■ PROBLEM REQUIREMENTS
Reproduce every one of the entries below word for word, leaving out the pictures.

■ RECORDS PROVIDED
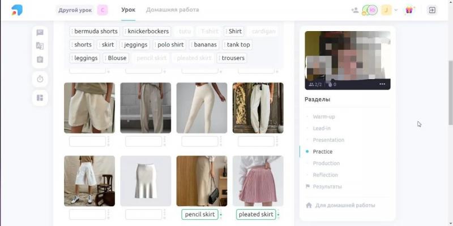Open the translator icon in left sidebar

(x=40, y=46)
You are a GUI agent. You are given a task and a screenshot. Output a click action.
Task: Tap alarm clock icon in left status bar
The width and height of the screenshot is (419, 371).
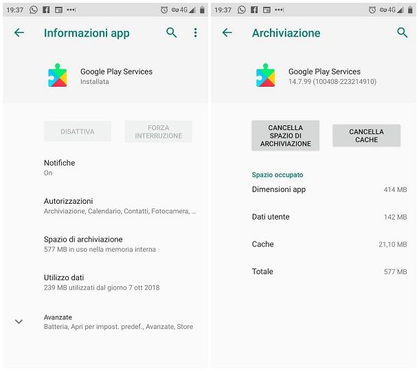coord(164,10)
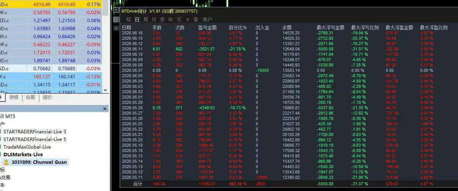Click the 盈亏金额 column header
The height and width of the screenshot is (191, 458).
pyautogui.click(x=207, y=28)
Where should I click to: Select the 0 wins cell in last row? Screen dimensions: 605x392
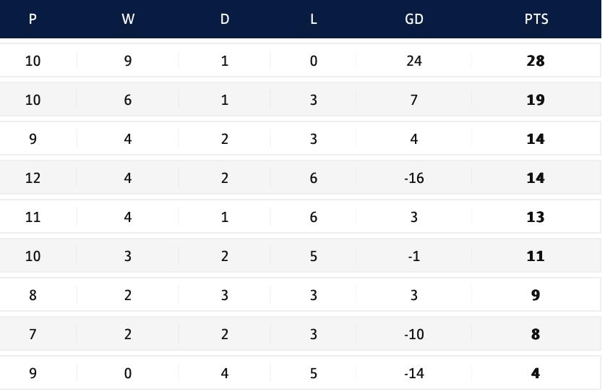(128, 373)
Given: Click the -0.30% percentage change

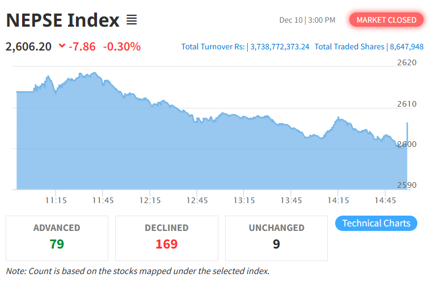Looking at the screenshot, I should 122,47.
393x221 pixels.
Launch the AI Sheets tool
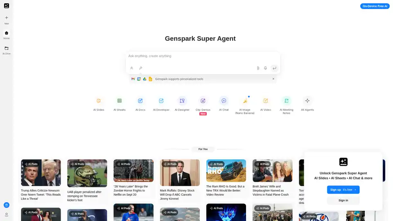(x=120, y=101)
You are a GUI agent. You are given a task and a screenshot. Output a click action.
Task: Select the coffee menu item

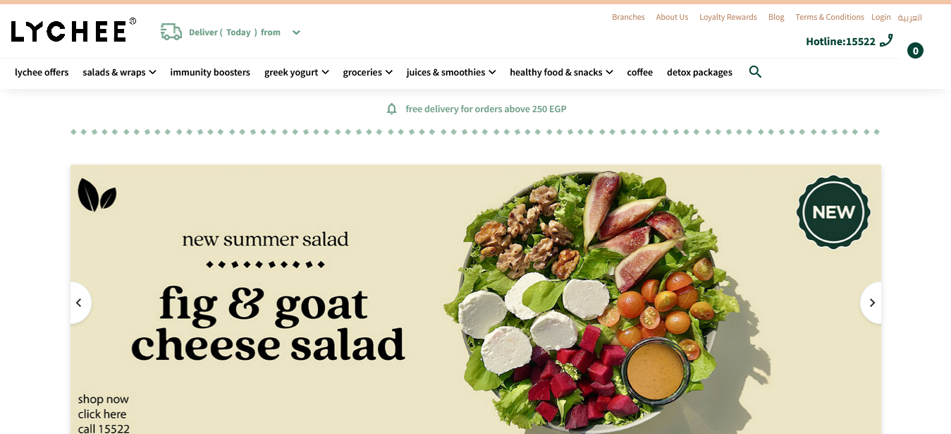tap(640, 72)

■ SOLUTION FOR THIS PROBLEM
Open the translator icon in left sidebar

(x=40, y=46)
You are a GUI agent. You are given a task and a screenshot. Output a click action.
Task: Tap alarm clock icon in left status bar
The width and height of the screenshot is (419, 371).
coord(164,10)
Click the 盈亏金额 column header
The height and width of the screenshot is (191, 458).
pyautogui.click(x=207, y=28)
Where should I click to: Select the 0 wins cell in last row? Screen dimensions: 605x392
(128, 373)
Given: Click the -0.30% percentage change

Looking at the screenshot, I should 122,47.
393x221 pixels.
Launch the AI Sheets tool
(x=120, y=101)
You are a GUI agent. You are given a task and a screenshot. Output a click action.
Task: Select the coffee menu item

tap(640, 72)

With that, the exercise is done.